SSR has emerged as a mobilising concept, in response to concerns about the implications of a country having a dysfunctional security sector, first in post-conflict, transitioning and developing countries, and gradually more generally. The emergence of SSR has been driven by the concern that a dysfunctional security sector can impede development and economic growth, undermine human rights and the rule of law, and compromise the development, or proper functioning, of democracy, even where it has long been in place. As SSR has matured as a concept, an efficient and democratically overseen security sector has come to be seen as essential for the overall well-being of all countries.
However, SSR is a highly technical, political and conceptually challenging paradigm. It is technical because it requires expertise in dealing with, for example, management and budgetary issues. It is political because of the sensitive role of the security providers in a country’s decision-making processes, and the fact that a reform process is likely to affect important relationships, with some actors losing and others gaining in influence. Finally, SSR requires specific country knowledge; working in one post-conflict country does not necessarily prepare a practitioner for working in another one.

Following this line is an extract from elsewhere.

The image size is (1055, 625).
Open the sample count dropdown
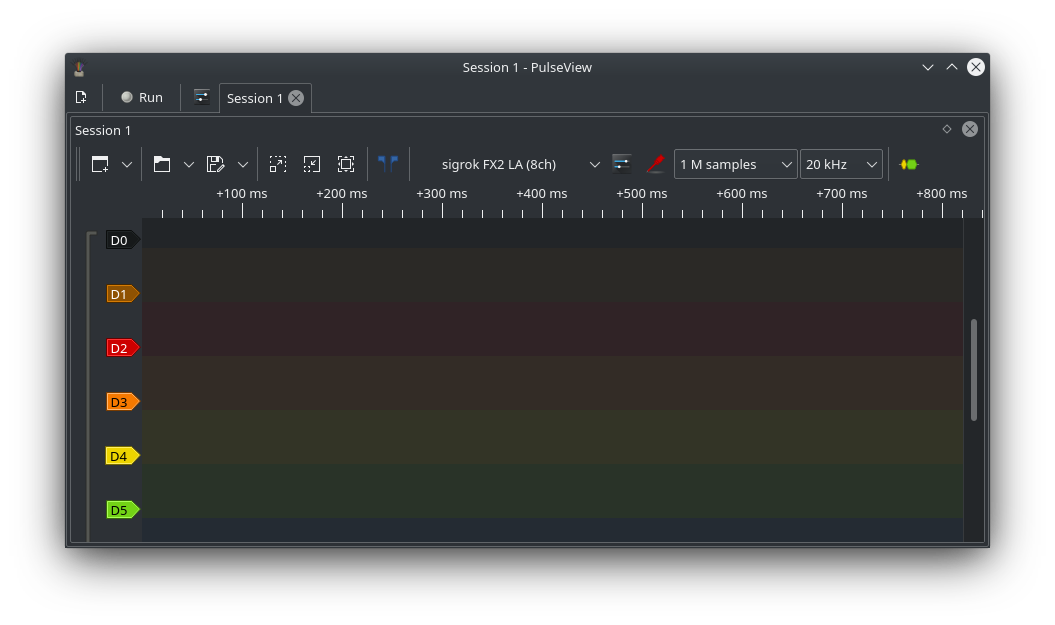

SSR practitioners must, therefore, be able to think outside the areas of expertise within which they are accustomed to operating. While their actual engagement is almost invariably short-term, practitioners must think, as well, about the long-term implications of their engagement. They are also faced with the challenge of bringing together the efforts of the typically numerous and diverse actors – national and international, state and non-state – that become engaged in efforts to reform, transform or reconstruct a security sector, or even build one from scratch as in a formative state. The coordination challenges are invariably daunting, with actors calling for enhanced coordination but oftentimes not knowing how, or just not wanting, to do anything about it.
Facilitators of SSR training exercises must be aware of the special demands of SSR practice as they work to build participants’ capacity to address the real challenges they will face in the field. The following section will introduce the co-learning method and highlight its usefulness for meeting the unique needs of SSR training.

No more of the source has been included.